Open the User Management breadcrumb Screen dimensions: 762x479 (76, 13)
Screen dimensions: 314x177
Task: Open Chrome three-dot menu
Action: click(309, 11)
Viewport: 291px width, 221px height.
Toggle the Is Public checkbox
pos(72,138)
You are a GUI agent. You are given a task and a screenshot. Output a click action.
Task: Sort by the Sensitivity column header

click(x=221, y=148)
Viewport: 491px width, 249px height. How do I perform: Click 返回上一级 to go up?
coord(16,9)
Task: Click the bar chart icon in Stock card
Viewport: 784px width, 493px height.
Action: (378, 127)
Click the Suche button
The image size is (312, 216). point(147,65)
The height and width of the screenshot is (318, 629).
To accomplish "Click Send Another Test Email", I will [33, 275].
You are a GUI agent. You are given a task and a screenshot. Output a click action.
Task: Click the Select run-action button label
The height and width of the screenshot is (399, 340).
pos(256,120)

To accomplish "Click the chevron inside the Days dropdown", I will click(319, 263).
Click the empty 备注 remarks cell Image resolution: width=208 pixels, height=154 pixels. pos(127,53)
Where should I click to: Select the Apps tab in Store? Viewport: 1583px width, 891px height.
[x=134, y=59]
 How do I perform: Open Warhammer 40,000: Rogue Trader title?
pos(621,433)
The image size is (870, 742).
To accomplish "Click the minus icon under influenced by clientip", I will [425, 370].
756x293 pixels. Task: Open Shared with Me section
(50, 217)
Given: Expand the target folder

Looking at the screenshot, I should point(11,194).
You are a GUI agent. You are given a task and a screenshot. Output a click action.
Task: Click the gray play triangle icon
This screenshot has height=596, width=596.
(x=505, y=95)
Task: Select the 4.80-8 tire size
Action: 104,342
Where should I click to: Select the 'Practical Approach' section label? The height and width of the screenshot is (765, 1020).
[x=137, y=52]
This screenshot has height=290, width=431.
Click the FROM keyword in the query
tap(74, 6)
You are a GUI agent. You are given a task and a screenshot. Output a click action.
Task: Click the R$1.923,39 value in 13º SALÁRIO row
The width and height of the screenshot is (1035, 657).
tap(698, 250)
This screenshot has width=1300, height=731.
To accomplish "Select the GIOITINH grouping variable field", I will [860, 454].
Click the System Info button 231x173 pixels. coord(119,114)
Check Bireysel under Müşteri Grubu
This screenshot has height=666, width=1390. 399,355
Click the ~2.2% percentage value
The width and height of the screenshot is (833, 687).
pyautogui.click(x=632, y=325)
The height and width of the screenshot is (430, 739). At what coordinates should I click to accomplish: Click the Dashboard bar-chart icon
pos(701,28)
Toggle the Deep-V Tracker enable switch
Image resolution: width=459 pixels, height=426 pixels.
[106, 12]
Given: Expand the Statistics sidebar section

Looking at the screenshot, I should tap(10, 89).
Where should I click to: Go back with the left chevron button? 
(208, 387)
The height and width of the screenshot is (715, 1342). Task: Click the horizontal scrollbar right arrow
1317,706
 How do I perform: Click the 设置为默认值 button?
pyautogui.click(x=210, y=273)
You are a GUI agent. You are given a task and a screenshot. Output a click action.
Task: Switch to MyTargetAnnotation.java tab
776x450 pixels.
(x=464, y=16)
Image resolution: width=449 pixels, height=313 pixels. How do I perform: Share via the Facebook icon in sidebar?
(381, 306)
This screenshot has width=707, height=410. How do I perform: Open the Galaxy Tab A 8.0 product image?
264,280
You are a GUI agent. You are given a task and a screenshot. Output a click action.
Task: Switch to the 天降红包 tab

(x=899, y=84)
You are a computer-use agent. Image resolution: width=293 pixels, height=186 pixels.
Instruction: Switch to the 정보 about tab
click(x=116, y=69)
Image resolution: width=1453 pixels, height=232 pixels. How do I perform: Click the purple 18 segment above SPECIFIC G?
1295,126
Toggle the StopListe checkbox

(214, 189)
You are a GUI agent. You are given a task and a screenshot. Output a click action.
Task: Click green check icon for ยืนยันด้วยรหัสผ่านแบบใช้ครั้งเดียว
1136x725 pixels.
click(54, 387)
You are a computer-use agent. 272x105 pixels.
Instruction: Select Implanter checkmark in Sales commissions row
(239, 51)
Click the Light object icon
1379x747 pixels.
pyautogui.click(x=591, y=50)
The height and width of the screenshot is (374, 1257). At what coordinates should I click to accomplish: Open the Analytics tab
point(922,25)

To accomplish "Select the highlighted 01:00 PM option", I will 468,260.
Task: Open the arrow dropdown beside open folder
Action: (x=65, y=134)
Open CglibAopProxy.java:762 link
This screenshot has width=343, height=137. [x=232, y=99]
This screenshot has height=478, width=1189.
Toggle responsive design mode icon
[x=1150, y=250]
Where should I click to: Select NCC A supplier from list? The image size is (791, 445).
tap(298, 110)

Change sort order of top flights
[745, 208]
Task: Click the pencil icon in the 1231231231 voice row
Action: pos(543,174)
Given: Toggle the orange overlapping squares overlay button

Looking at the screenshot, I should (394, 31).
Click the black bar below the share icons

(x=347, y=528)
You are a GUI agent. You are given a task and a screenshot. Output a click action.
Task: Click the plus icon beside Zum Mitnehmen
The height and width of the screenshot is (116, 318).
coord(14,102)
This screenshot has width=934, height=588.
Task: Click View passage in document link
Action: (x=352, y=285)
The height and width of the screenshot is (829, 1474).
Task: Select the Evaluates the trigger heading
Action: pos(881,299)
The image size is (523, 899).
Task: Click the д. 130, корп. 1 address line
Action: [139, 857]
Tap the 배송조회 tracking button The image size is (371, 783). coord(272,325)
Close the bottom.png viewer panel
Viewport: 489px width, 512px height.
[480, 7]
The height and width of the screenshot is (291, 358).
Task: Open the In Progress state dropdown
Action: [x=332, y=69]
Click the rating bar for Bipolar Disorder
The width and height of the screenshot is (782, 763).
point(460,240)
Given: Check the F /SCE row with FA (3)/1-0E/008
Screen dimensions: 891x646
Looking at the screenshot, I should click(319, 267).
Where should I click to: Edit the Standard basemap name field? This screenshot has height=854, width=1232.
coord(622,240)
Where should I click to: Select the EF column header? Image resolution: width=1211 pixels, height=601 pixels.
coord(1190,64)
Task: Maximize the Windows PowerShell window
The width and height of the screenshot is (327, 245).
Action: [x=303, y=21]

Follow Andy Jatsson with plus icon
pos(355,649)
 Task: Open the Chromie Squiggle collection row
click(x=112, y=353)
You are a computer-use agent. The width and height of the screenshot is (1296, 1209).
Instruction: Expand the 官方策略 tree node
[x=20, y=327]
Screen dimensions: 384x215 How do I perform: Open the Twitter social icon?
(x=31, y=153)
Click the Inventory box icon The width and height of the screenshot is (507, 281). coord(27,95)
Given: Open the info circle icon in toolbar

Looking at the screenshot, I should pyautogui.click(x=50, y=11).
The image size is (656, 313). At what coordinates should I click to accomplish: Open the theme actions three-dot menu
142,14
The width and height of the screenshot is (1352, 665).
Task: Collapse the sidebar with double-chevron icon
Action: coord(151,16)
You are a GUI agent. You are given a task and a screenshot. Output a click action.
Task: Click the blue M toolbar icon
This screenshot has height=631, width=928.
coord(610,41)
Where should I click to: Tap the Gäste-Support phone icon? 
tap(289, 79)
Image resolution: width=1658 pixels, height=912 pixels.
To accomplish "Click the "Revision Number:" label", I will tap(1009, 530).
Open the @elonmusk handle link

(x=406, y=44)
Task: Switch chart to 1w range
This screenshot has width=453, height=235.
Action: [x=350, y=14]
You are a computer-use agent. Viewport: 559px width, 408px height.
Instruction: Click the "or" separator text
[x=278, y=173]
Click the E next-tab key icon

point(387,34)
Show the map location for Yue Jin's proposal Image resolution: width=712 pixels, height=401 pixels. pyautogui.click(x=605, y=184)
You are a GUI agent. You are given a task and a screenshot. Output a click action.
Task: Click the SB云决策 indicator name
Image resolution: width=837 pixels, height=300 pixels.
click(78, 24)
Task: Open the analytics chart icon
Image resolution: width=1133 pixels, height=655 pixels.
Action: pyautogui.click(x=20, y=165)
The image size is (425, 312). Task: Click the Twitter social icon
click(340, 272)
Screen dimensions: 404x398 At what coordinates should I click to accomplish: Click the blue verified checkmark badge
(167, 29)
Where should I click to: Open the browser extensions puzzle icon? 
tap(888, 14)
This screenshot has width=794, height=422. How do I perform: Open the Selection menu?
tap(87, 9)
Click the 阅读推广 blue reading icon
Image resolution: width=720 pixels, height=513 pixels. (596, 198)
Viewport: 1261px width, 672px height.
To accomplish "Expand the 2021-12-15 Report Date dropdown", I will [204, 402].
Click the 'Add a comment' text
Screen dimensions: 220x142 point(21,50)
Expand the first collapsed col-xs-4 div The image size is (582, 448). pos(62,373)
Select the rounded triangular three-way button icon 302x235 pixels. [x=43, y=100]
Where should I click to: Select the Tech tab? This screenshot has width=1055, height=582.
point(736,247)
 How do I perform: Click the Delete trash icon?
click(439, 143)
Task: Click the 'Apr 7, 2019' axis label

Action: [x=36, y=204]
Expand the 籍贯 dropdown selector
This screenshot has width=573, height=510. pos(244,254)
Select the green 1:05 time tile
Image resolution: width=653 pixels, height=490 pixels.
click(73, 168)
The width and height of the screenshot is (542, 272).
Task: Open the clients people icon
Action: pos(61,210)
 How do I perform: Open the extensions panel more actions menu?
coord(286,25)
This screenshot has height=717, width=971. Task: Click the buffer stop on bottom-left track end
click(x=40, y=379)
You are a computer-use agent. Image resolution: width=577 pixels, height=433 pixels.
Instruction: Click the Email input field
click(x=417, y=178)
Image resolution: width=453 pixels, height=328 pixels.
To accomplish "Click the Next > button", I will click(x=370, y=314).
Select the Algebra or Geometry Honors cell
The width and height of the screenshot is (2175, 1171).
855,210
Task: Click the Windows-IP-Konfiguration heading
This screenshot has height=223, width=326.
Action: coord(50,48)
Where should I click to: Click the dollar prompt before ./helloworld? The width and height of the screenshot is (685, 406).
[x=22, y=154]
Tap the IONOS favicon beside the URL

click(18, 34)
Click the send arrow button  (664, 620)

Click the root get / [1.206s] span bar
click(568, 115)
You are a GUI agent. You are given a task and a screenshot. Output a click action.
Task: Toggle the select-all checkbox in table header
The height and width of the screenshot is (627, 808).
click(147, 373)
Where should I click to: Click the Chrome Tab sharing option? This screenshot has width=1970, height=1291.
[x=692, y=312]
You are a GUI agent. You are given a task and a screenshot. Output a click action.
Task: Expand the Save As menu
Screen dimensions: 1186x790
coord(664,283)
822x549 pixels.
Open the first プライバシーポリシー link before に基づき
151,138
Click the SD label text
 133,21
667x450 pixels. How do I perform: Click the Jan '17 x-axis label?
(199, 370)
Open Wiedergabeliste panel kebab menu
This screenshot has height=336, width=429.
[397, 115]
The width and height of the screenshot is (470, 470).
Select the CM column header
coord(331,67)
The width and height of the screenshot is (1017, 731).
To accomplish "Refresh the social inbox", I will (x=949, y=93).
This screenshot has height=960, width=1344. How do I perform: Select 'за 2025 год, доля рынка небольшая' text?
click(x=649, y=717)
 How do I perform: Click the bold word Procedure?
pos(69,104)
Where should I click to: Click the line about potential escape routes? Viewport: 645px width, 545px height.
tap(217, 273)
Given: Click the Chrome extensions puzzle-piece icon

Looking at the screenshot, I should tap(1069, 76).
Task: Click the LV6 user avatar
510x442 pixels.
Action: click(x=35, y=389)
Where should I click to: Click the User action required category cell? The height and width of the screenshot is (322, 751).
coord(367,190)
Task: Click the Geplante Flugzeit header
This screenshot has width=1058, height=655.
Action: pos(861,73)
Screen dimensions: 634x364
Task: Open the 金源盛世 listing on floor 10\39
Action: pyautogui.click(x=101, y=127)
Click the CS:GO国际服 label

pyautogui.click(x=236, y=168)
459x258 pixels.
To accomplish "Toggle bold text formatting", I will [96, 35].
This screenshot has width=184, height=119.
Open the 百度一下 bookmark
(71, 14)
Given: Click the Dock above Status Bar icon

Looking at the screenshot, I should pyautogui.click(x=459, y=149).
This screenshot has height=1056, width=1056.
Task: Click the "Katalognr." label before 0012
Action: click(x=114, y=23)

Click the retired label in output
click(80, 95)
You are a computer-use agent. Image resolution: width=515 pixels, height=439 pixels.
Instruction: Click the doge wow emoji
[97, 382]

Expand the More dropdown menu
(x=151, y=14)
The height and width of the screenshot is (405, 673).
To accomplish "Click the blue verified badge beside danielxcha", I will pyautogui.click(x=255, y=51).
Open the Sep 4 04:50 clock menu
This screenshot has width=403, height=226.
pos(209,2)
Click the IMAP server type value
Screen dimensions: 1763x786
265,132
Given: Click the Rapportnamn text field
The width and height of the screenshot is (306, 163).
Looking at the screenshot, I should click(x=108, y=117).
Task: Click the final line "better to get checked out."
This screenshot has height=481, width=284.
-.-.-
Where a line of the records has the string "Windows", return that line.

Task: Maximize the Windows PowerShell window
Task: Click the Windows-IP-Konfiguration heading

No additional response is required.